Tarea escrita 1: Según el texto de lectura, ¿qué es lo único que tiene el desempleado que decide ofrecer sus servicios de mensajería y entrega?

Texto de lectura:
Aquí es donde la comunidad salva a esta especie gregaria a la que pertenecemos. El vecino generoso que comparte su mesa, la dueña de una pequeña fonda obligada a cerrar, el desempleado que decide ofrecer sus servicios de mensajería y entrega porque lo único que tiene es la bicicleta en la que se trasladaba a su trabajo… Comida no nos ha faltado, y en estos tiempos adversos no sólo hemos sobrevivido, sino que nos damos el lujo de renovarnos.

Y mientras reparamos las goteras e intentamos controlar la polilla, miramos hacia adentro y nos damos cuenta de que acá en el alma también hacen falta reparaciones. Uno cree que son cosas que le pasan sólo a uno, pero conversando con amigos y familiares nos damos cuenta de que es un fenómeno compartido. El aislamiento nos ha permitido revisar la historia, enfrentar nuestras sombras y demonios, comprender que el perdón alivia al victimario más que al agredido, replantear jerarquías, aceptar que el miedo y la incertidumbre son parte de la vida, pero también la ternura, la compasión y la generosidad. Hoy es difícil hacer planes a futuro, pero no es la primera vez en la historia que esto sucede. En el aquí y el ahora podemos dirigir la mirada hacia adentro e invitar a vivir en el corazón a todos los amores pasados, presentes y futuros, porque en esta reconstrucción estamos ampliando espacio para que quepan todos.

Entradas de datos:
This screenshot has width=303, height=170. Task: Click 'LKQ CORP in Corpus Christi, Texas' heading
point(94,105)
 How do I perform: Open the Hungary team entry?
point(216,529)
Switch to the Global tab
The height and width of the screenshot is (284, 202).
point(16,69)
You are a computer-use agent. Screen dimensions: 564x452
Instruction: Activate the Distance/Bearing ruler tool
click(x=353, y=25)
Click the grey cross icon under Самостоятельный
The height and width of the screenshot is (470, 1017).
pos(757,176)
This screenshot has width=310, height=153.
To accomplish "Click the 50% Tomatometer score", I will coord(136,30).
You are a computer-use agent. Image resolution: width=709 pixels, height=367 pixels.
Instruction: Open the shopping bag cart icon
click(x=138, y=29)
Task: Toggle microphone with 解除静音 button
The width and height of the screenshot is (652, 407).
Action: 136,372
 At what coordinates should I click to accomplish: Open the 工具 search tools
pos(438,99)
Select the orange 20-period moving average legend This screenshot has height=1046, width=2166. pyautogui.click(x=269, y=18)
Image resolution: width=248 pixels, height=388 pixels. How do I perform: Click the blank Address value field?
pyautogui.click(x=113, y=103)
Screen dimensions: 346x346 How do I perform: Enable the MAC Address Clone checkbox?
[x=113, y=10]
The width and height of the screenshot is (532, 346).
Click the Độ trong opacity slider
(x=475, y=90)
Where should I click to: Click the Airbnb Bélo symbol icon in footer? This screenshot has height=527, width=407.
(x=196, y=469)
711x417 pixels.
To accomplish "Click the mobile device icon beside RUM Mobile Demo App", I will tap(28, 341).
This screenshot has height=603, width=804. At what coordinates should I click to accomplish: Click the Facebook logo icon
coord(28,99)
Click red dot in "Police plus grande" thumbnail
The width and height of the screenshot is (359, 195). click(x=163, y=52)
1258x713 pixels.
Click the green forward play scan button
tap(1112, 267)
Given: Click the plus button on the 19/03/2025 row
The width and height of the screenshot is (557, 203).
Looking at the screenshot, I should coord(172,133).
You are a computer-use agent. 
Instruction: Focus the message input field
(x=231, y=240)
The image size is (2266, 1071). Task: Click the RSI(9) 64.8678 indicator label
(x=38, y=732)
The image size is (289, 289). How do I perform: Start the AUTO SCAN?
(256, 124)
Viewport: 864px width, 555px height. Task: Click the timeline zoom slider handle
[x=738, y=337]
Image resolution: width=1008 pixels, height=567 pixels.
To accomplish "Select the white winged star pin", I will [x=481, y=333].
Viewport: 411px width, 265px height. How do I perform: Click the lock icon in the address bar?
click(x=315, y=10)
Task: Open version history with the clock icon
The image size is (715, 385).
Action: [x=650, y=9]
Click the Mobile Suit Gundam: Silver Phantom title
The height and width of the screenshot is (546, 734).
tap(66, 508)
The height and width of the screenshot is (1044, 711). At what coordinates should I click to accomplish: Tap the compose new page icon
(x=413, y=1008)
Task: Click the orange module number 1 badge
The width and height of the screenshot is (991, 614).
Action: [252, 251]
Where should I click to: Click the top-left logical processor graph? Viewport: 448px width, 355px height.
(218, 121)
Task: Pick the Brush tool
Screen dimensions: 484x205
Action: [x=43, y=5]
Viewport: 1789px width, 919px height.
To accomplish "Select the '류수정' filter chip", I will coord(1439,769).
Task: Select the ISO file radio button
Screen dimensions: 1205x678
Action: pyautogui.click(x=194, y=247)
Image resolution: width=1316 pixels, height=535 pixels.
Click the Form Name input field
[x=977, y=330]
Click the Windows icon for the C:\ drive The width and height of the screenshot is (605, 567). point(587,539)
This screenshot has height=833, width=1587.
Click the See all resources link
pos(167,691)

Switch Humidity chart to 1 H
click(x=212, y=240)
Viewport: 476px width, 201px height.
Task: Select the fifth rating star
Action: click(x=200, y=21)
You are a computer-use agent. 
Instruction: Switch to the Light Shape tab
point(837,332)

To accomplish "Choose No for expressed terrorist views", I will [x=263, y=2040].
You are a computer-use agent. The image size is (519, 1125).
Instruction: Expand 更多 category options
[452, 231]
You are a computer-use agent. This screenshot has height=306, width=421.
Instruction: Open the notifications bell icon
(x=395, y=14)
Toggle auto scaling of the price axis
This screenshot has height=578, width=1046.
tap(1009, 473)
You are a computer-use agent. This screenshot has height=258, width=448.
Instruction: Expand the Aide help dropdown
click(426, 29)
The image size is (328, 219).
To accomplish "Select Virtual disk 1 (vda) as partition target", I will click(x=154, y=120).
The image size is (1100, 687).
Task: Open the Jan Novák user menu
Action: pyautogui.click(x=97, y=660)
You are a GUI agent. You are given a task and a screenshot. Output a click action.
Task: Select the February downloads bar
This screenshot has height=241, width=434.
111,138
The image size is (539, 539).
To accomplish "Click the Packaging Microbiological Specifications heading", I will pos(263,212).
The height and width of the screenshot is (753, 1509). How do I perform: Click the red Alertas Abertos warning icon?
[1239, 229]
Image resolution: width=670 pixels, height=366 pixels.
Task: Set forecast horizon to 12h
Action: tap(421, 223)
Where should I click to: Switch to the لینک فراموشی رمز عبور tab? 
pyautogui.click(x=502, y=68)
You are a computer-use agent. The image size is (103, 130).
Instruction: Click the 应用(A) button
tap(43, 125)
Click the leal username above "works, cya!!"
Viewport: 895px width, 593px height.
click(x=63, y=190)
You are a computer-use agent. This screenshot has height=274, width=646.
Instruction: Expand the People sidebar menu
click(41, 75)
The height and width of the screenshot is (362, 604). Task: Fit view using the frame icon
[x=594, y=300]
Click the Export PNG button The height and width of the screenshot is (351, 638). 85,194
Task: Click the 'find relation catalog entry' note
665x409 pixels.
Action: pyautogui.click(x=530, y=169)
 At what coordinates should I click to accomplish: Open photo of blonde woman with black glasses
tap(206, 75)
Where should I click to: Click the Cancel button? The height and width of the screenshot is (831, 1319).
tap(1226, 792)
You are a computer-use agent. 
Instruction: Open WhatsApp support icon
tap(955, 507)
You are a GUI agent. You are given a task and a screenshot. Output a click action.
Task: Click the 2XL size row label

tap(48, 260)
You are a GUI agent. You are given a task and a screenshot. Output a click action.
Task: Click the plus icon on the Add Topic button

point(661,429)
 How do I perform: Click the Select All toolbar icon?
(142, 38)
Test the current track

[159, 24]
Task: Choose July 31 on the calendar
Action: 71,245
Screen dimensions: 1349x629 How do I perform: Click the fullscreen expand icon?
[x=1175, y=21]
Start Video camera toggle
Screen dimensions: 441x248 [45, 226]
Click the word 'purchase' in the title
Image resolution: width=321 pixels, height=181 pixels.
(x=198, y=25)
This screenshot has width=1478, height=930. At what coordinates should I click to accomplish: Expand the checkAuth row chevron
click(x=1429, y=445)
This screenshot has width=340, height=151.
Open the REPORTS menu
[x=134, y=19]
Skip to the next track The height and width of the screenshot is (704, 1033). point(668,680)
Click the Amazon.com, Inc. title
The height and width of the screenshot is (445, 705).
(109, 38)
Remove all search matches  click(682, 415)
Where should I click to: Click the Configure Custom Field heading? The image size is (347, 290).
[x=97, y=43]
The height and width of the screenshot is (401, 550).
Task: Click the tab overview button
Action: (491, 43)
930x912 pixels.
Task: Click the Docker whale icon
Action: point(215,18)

Tarea escrita 2: Filtra las entradas, por favor: copia cada línea que contenga la palabra "resolution".

Respuesta 1: La bicicleta en la que se trasladaba a su trabajo.

Respuesta 2:
You are a computer-use agent. Image resolution: width=709 pixels, height=367 pixels.
Image resolution: width=248 pixels, height=388 pixels. How do I perform: Click the blank Address value field?
Image resolution: width=1008 pixels, height=567 pixels.
Image resolution: width=1316 pixels, height=535 pixels.
Image resolution: width=670 pixels, height=366 pixels.
Image resolution: width=321 pixels, height=181 pixels.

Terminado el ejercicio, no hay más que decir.